Подготовка к спуску продолжилась. К Авроре, к Гренландии, к новому миру, к новому времени. Они были готовы. Они хотели этого.

3. На ветру

Спуск на кораблях, верхом на языках пламени, вниз на западное побережье острова, что назвали Гренландией. Его оконечность указывала на северный полюс Авроры, но форма суши, как говорили, была очень похожа. На самом деле сходство было в лучшем случае приблизительным – 0,72 по шкале Клейна. Но все равно – остров назвали Гренландией.

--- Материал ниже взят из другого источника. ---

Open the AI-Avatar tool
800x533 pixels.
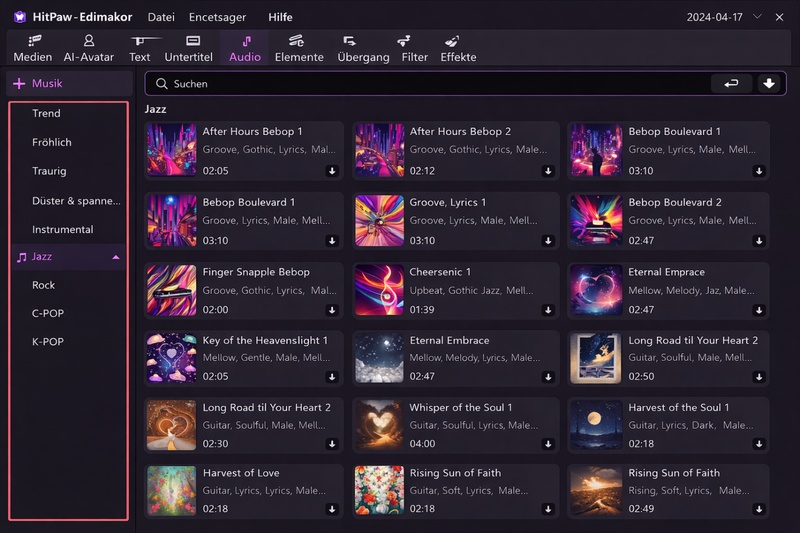88,48
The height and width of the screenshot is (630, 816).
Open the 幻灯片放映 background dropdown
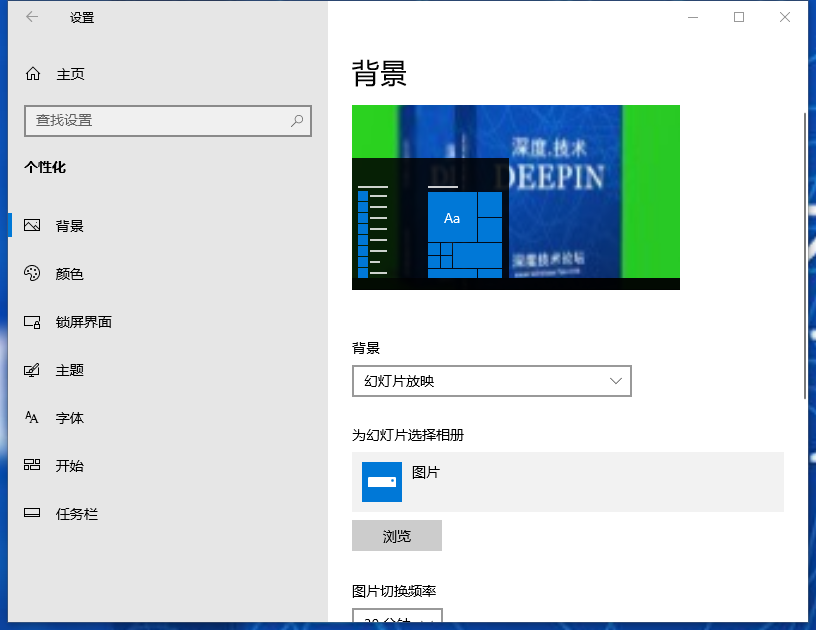[491, 381]
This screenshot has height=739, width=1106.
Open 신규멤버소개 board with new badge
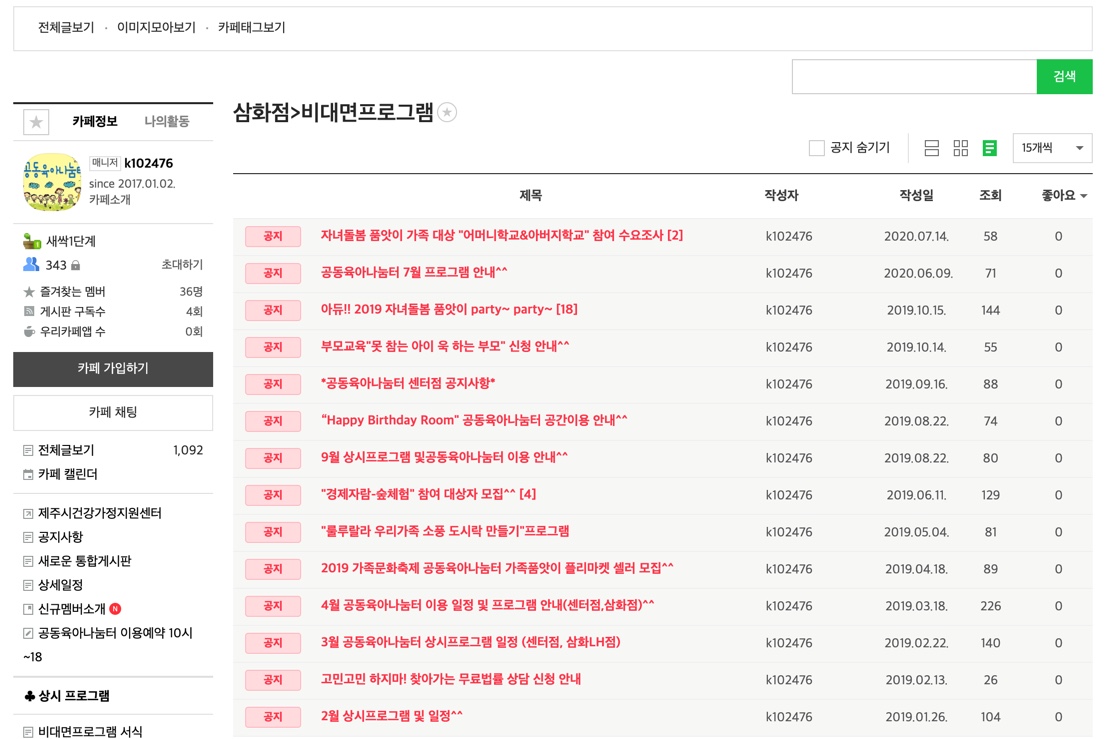point(71,609)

Скалы преимущественно были сложены из черного долерита, сглаженного льдом при ледниковом периоде. Паромы с людьми на борту приземлились у западного берега без происшествий, рядом со спущенными ранее роботизированными аппаратами.

На самом корабле почти все собрались на своих городских площадях и наблюдали за высадкой на больших экранах – кто молча, кто в бурных чувствах – в каждом городе по-своему. Но какой бы ни была реакция, всеобщее внимание было приковано к экранам. Вскоре им предстояло спуститься туда всем, за исключением сменяющегося экипажа поддержки, которому полагалось следить за состоянием корабля. Остальных же ждала жизнь на Авроре. И хорошо, потому что почти все, кто высказывался по этому поводу, заявляли, что хотели бы спуститься на ее поверхность. Некоторые же признавались, что боятся; кое-кто даже говорил, что им неинтересно туда спускаться, что их устраивает и корабль. Кому нужны были голые скалы на безжизненной луне, на берегу пустого моря, когда у них уже был этот мир, где они прожили всю свою жизнь?

Некоторые задавались этим вопросом, но большинство отвечало: «Мне».